[Extracted records]
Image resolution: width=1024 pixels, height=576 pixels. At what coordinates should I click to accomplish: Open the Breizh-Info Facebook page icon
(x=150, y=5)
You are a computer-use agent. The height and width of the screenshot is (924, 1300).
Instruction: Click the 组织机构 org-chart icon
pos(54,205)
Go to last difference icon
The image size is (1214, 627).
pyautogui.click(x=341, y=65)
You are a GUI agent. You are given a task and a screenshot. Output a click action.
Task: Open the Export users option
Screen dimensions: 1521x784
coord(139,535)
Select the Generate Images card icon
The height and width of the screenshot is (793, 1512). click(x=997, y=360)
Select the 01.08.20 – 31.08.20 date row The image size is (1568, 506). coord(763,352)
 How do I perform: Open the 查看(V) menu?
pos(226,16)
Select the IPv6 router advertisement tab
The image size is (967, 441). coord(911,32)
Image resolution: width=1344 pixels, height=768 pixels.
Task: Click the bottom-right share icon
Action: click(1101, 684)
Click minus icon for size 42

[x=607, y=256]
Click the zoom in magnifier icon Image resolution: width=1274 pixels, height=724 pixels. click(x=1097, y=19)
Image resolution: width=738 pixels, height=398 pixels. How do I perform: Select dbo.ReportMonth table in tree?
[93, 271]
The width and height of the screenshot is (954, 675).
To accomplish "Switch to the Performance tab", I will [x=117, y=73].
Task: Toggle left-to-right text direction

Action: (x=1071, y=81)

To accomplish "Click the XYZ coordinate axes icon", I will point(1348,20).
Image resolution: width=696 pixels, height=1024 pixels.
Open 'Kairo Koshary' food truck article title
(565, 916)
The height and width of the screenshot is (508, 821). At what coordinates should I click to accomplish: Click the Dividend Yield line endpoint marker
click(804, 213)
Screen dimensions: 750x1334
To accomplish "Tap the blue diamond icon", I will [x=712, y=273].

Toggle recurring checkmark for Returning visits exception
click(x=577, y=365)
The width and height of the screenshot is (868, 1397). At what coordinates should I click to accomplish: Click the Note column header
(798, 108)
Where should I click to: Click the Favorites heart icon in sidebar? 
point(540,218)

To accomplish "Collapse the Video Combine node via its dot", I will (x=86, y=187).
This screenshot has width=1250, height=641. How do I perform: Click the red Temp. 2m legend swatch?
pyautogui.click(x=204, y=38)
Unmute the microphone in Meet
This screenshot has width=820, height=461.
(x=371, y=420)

- [AIM OF THE TASK] Reproduce the part of the listing that begins with the line containing "Select the 01.08.20" and ends with the line containing "Action: click(1101, 684)", keeping both of those lines.

- [WRITTEN RESPONSE]
Select the 01.08.20 – 31.08.20 date row The image size is (1568, 506). coord(763,352)
 How do I perform: Open the 查看(V) menu?
pos(226,16)
Select the IPv6 router advertisement tab
The image size is (967, 441). coord(911,32)
Image resolution: width=1344 pixels, height=768 pixels.
Task: Click the bottom-right share icon
Action: click(1101, 684)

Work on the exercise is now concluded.